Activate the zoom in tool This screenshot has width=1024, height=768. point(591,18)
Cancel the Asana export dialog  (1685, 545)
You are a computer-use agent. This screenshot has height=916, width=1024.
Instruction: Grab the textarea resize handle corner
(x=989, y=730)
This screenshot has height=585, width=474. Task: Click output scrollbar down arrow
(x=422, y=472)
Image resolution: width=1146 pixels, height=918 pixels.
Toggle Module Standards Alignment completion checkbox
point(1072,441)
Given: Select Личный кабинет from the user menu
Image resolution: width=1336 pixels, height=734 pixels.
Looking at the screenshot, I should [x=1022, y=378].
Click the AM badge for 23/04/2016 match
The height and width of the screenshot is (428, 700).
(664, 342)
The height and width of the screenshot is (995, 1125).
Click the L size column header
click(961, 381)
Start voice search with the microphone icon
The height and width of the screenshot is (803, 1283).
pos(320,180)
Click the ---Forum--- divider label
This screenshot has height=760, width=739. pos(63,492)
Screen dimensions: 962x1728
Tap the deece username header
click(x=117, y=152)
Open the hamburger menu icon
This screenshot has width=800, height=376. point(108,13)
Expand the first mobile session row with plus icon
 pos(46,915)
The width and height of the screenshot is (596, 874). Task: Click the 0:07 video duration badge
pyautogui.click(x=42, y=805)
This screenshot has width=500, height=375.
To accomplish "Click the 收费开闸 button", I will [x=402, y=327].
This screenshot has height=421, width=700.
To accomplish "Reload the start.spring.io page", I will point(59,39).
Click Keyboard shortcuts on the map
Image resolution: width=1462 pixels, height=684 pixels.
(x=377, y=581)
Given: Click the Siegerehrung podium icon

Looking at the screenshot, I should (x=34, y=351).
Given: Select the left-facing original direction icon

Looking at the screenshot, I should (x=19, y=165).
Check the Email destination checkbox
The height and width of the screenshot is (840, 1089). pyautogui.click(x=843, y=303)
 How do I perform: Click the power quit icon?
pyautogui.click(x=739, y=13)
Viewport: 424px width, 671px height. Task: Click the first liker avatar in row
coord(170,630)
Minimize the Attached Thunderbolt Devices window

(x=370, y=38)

-.-.-

● **What you should do**: Word for word, give the records again.

● **Solved problem**:
Activate the zoom in tool This screenshot has width=1024, height=768. point(591,18)
Cancel the Asana export dialog  (1685, 545)
You are a computer-use agent. This screenshot has height=916, width=1024.
Instruction: Grab the textarea resize handle corner
(x=989, y=730)
This screenshot has height=585, width=474. Task: Click output scrollbar down arrow
(x=422, y=472)
Image resolution: width=1146 pixels, height=918 pixels.
Toggle Module Standards Alignment completion checkbox
point(1072,441)
Given: Select Личный кабинет from the user menu
Image resolution: width=1336 pixels, height=734 pixels.
Looking at the screenshot, I should [x=1022, y=378].
Click the AM badge for 23/04/2016 match
The height and width of the screenshot is (428, 700).
(664, 342)
The height and width of the screenshot is (995, 1125).
Click the L size column header
click(961, 381)
Start voice search with the microphone icon
The height and width of the screenshot is (803, 1283).
pos(320,180)
Click the ---Forum--- divider label
This screenshot has height=760, width=739. pos(63,492)
Screen dimensions: 962x1728
Tap the deece username header
click(x=117, y=152)
Open the hamburger menu icon
This screenshot has width=800, height=376. point(108,13)
Expand the first mobile session row with plus icon
 pos(46,915)
The width and height of the screenshot is (596, 874). Task: Click the 0:07 video duration badge
pyautogui.click(x=42, y=805)
This screenshot has width=500, height=375.
To accomplish "Click the 收费开闸 button", I will [x=402, y=327].
This screenshot has height=421, width=700.
To accomplish "Reload the start.spring.io page", I will point(59,39).
Click Keyboard shortcuts on the map
Image resolution: width=1462 pixels, height=684 pixels.
(x=377, y=581)
Given: Click the Siegerehrung podium icon

Looking at the screenshot, I should (x=34, y=351).
Given: Select the left-facing original direction icon

Looking at the screenshot, I should (x=19, y=165).
Check the Email destination checkbox
The height and width of the screenshot is (840, 1089). pyautogui.click(x=843, y=303)
 How do I perform: Click the power quit icon?
pyautogui.click(x=739, y=13)
Viewport: 424px width, 671px height. Task: Click the first liker avatar in row
coord(170,630)
Minimize the Attached Thunderbolt Devices window

(x=370, y=38)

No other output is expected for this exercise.